I learnt an awful lot in those last eight months on my journey of discovery. I contacted old friends, did speed dates, signed up on a dating app, met all kinds of new people, took a course and got a degree, threw myself into my new position at work,...In short, gained a lot of new experiences. And I simply learned to be happy on my own, without a partner, together with my kids, family and have built up a very nice circle of friends.
But you can't stop love when it comes your way...
During my education, which actually lasted 1.5 years, I met a fantastic man, we clicked when we met for the first time, but we both held off for almost 2 years, we didn't even know about each other's feelings, probably because we were both still in a difficult and uncertain situation. With me, this has now been completely finalised, with him the situation is still somewhat complex, but it has also cleared up over the past few months.
However, after gaining our degree, we met occasionally for a drink since we got along so well, and finally we both have been open about our love for each other, this about two months ago now. And something incredibly beautiful is growing between us. Never thought I would experience this feeling again. A blissful time.
As for ex. MLC'er, he is still completely lost. The kids see him about once a month, this only for a few hours, not because they want to, but because it's their father and don't want to cut off contact completely. I myself have sporadic contact, this mainly for the children, but very minimal. Sometimes he suddenly still sends emotional messages, but then I hold off. A boundary has been reached and he won't get over that anymore. I don’t feel hate towards him, in the contrary, I feel like it has been a journey which made me a better, happier person. I sincerely wish him all the best and hope one day he will come out of the hell he’s in. But I never ever want to reconnect anymore. My deep love for him has faded away. To much happened which can't be forgotten anymore. But yes, I forgave him completely.
Hope to come back here soon and give you more insight about my “second life”.
Eagle, I rarely come on here anymore and am way overdue for an update. It was so nice to see your name (name-ish) and to read your update. The wonderful man part sounds impossible! and so nice. Happy that you are feeling so good and sending you all my love.
I believe I will see the bounty of the Lord in the land of the living. Wait for the Lord with courage. Be stouthearted, and wait for the Lord.

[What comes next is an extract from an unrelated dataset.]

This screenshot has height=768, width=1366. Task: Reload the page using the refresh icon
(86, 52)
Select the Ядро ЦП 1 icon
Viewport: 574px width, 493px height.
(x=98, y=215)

It was great to pop in on here and to see your wonderful update! I am so happy for you! It’s been some time since you posted so I hope that life (and love!) is still moving in a positive direction for you! Congratulations on all your hard work! Even if that relationship didn’t work out, you have still won by becoming the woman you are now!
XO El
Me 52, H 56 T10 M7, 2nd MR for both 2 Step Sons (19 and 21) BD: Fall 2020 D finalized: July 2022 XH Married AP soon after D day.